The policies of the Episcopal Church allow for the marriage of a divorced person with the consent of the diocesan bishop. As a part of the preparation for marriage the priest will inquire about previous marriages and the circumstances that resulted in divorce. If the priest is satisfied that the issues that resulted in the failure of a previous marriage do not constitute an impediment to another marriage, they will request permission from the diocesan bishop to perform the marriage.
How do we plan the wedding ceremony?
Wedding ceremonies at Trinity must conform to the regular pattern of the church’s worship as laid out in the Book of Common Prayer 1979 and its supplements. The somewhat traditional structure of the marriage rite laid out there allows for some significant variation, which must all be discussed with the priest performing the ceremony. The priest is required to use the vows as they are set out in the Prayer Book and does not have discretion to allow the couple to write their own vows. The priest will work with the couple to help select readings and make other choices about the service.
May we have a Mass as part of the wedding ceremony?
There are generally two kinds of wedding ceremonies:
The Marriage Office is a short service (about 25 minutes, with music) that includes a procession, readings, prayers, a homily, the exchange of vows and rings, and a blessing of the marriage.
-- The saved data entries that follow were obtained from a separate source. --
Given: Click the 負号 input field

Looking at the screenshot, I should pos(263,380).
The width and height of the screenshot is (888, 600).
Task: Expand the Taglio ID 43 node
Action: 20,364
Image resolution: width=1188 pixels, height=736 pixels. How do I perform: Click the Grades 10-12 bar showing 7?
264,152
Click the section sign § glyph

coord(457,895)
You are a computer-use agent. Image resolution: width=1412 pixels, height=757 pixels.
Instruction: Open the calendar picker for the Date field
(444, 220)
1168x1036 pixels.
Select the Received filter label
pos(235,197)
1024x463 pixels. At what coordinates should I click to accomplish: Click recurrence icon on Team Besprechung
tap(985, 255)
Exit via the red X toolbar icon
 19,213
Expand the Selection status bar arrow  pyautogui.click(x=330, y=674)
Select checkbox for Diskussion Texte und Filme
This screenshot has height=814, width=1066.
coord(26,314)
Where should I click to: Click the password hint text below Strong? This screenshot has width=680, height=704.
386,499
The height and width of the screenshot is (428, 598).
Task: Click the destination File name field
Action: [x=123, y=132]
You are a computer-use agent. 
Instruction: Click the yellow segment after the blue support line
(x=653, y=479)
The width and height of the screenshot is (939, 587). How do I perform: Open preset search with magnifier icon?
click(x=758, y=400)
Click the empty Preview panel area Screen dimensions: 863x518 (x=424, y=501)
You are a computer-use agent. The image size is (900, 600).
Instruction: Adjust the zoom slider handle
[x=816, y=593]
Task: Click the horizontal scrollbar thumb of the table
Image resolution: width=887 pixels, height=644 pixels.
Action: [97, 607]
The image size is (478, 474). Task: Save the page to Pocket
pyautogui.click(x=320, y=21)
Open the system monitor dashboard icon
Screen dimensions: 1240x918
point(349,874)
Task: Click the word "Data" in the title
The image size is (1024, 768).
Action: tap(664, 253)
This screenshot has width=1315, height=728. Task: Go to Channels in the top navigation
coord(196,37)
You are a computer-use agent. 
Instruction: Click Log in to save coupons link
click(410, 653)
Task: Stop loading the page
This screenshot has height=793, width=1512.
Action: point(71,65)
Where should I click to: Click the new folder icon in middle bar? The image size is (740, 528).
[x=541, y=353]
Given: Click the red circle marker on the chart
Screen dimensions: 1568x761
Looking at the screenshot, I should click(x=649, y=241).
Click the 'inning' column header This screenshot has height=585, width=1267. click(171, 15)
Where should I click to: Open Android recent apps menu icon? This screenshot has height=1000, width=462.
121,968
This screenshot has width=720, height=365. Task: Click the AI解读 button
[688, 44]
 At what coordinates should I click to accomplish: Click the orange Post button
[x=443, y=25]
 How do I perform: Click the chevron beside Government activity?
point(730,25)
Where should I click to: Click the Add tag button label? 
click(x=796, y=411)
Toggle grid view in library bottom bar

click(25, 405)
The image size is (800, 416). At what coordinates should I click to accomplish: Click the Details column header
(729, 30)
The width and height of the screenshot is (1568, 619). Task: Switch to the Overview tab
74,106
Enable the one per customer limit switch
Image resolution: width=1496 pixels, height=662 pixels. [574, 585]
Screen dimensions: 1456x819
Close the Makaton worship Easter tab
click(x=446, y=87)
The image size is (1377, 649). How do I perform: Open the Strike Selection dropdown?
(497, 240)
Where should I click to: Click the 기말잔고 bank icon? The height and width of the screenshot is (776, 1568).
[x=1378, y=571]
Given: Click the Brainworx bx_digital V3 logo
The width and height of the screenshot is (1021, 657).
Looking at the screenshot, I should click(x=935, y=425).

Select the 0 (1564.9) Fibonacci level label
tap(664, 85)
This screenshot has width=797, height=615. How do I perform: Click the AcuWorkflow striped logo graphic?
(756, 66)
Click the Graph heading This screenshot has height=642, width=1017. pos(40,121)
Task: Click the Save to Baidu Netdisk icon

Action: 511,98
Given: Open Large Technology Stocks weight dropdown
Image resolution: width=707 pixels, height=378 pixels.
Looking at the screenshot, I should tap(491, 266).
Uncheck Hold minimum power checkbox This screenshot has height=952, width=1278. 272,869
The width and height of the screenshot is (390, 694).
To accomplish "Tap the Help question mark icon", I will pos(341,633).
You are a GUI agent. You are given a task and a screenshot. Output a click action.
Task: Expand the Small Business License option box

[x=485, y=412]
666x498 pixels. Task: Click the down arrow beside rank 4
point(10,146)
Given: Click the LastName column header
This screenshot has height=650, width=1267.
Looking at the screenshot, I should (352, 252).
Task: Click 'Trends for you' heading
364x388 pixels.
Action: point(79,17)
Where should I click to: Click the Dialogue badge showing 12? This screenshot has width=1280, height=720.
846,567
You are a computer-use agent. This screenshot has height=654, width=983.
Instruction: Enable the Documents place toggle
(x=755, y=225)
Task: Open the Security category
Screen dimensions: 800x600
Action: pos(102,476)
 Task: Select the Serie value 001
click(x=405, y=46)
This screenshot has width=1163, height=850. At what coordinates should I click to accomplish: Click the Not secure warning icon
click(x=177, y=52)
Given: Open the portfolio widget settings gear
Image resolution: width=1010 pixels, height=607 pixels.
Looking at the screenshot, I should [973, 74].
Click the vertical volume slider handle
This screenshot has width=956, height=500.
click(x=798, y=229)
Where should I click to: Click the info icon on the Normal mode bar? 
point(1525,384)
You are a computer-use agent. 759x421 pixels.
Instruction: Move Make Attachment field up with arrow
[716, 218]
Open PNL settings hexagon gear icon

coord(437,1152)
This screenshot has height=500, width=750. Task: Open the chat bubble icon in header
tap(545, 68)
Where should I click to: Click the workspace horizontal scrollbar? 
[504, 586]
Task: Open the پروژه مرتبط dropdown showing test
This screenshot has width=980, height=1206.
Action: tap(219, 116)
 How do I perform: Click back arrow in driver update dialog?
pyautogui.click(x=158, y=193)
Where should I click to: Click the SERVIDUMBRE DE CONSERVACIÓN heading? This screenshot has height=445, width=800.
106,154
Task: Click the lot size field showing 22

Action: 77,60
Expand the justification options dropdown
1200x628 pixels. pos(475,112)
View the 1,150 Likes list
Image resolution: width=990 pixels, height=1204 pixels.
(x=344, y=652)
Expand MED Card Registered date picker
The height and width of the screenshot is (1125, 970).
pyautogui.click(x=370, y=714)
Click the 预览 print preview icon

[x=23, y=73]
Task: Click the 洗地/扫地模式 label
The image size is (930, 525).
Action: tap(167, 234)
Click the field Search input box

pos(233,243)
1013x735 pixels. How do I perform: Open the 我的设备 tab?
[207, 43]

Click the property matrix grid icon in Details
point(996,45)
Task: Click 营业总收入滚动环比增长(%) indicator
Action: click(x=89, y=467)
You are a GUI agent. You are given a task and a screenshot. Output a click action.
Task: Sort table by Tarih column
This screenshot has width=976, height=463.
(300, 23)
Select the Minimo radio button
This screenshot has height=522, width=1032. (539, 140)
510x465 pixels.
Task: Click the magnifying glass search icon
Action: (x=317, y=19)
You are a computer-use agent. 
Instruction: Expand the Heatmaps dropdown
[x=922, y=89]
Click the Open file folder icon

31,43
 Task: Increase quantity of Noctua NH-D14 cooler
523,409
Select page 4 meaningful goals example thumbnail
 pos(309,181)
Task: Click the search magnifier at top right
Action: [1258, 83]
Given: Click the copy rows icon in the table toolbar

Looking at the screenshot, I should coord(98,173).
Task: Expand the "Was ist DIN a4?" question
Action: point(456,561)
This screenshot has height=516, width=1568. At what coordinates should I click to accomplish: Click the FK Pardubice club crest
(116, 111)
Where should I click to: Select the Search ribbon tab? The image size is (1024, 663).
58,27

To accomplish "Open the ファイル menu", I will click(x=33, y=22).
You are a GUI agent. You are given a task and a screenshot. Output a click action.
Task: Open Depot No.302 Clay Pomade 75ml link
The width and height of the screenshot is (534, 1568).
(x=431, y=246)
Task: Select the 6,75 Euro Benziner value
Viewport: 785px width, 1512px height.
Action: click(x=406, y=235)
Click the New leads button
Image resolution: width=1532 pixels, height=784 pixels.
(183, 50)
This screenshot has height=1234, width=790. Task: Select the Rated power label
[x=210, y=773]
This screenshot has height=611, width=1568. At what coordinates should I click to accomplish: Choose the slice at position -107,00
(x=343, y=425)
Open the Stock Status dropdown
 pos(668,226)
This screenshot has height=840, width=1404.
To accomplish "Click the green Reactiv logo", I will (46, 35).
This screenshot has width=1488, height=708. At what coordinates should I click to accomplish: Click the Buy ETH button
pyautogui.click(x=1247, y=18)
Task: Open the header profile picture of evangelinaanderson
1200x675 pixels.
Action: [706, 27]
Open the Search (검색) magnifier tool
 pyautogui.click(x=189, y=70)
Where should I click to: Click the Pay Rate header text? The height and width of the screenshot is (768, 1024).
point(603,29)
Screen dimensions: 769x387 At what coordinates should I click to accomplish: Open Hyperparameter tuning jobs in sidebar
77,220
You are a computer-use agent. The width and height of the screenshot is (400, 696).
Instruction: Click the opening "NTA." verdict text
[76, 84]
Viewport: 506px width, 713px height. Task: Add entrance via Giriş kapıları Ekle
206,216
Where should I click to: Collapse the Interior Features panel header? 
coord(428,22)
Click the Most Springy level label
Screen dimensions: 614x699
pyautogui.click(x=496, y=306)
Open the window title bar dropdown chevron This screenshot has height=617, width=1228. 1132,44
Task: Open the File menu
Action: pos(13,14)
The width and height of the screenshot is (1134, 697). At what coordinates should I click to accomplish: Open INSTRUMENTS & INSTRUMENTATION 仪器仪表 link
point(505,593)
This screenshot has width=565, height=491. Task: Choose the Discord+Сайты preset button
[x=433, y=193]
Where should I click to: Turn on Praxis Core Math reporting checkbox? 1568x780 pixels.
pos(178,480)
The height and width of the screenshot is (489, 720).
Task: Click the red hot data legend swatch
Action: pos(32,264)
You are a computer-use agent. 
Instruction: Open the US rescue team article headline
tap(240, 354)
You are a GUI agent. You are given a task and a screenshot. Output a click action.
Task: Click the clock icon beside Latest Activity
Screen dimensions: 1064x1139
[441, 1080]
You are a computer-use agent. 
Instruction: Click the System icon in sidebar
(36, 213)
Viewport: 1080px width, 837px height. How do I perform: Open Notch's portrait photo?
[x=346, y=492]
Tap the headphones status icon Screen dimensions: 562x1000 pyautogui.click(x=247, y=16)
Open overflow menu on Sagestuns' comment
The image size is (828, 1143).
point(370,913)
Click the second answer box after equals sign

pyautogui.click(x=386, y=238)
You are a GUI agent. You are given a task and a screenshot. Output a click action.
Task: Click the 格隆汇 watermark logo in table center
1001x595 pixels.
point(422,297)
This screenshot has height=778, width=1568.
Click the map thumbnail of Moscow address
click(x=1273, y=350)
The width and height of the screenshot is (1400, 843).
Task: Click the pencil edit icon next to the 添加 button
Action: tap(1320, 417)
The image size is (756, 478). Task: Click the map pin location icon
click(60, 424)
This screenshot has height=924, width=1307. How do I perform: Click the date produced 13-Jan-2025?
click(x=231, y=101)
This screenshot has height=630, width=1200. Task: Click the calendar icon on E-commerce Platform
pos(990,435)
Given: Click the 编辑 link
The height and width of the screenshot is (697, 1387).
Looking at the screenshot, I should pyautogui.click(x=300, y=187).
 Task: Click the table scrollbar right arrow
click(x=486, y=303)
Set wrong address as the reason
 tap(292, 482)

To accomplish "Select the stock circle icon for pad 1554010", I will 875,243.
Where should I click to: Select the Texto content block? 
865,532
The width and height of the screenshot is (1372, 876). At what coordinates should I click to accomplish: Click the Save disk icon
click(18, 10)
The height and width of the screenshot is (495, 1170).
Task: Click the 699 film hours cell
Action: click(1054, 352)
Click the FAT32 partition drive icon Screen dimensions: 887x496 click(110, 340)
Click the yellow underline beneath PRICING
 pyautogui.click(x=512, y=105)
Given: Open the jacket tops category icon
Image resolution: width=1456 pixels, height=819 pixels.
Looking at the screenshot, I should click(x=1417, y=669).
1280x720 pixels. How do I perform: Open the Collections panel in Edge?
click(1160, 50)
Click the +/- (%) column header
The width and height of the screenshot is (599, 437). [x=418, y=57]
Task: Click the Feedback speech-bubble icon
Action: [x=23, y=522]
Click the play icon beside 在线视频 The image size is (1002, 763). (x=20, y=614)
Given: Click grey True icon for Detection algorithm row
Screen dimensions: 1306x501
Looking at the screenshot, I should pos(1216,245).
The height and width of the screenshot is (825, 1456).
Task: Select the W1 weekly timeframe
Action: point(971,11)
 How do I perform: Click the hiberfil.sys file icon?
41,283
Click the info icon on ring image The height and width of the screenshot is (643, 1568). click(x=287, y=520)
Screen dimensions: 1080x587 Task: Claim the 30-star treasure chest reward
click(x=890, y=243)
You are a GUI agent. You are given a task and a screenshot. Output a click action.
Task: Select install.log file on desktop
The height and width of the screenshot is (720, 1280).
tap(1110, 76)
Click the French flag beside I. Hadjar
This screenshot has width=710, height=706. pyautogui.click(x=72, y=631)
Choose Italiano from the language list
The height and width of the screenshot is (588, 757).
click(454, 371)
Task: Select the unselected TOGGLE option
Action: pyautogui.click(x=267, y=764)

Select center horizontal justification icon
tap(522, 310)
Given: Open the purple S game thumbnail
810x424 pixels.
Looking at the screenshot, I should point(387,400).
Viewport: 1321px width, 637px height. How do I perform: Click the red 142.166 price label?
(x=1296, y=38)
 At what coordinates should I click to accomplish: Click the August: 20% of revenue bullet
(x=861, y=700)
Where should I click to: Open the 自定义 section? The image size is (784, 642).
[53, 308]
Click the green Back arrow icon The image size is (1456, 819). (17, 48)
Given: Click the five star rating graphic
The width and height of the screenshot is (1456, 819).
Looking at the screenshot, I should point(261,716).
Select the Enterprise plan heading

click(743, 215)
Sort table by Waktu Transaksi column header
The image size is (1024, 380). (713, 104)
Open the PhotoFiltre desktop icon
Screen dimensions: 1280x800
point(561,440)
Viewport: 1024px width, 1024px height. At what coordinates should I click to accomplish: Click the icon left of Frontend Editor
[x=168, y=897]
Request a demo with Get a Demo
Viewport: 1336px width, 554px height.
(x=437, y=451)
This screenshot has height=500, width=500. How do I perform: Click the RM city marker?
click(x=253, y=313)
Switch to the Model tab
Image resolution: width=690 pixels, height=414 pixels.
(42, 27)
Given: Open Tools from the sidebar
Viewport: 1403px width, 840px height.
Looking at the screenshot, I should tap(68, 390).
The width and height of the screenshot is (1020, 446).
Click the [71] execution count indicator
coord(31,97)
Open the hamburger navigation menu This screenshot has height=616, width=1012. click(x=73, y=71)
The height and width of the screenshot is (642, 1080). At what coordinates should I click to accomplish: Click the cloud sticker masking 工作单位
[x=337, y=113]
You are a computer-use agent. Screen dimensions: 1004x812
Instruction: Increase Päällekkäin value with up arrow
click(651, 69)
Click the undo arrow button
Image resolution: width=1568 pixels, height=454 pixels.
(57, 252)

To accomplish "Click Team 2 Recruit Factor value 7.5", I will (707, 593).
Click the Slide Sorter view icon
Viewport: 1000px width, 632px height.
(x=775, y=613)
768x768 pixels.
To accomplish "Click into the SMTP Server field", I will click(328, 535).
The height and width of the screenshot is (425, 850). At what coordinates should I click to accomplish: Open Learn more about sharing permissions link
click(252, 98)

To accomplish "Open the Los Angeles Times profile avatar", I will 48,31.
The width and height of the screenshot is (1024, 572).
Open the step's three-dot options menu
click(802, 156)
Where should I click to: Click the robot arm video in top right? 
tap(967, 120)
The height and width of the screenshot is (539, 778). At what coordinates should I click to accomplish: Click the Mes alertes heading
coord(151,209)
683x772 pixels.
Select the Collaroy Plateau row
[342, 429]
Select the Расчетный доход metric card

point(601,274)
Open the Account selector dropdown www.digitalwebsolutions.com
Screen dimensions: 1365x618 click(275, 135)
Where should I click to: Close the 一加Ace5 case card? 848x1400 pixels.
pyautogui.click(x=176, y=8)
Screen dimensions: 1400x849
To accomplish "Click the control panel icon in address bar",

The Nuptial Mass includes everything in the Wedding Office and then continues with a celebration of the Mass, offered in thanksgiving for the couple’s marriage.
At Trinity we are happy to perform either kind of wedding ceremony. Since the Mass is the principle act of Christian worship, offered every Sunday at Trinity, and one of the chief Sacraments of God’s love and grace for his people, and since it is always an offering of praise and thanksgiving from God’s people, it is almost always appropriate to include a celebration of the Mass with the Marriage rite, but it is not required. The priest will discuss this matter with the couple during the course of preparation.
How do we make arrangements for music at our wedding?
All musical arrangements must be made with the music director or Fr. Stephen.
Flowers & Decorations
Flowers and other adornments are placed in the church as offerings to God in thanksgiving for the marriage of two people. Generally speaking elaborate displays of flowers are unnecessary in such a beautiful church and are discouraged. We don’t encourage the use of aisle runners, which seldom add to the dignity and beauty of the space. The Episcopal marriage rite does not include or allow for the lighting of a unity candle. We have well-established relationships with several area florists whose use we recommend. Before contracting with a florist other than those we recommend please be in contact with the parish office.
A wedding rehearsal, lasting about one hour, conducted by the officiating priest is normally held on the evening before the wedding.
In order to ensure the dignity of the ceremony we ask photographers and videographers to respect some limits, remaining discreet and unobtrusive. This generally means that they should remain in the side aisles or at the back of the church except during the procession, when photographers may be in the center aisle. We request the photographers not take flash photos during the ceremony. If you desire time in the church before or after the ceremony for picture-taking, please be sure to arrange this time in advance with the parish office.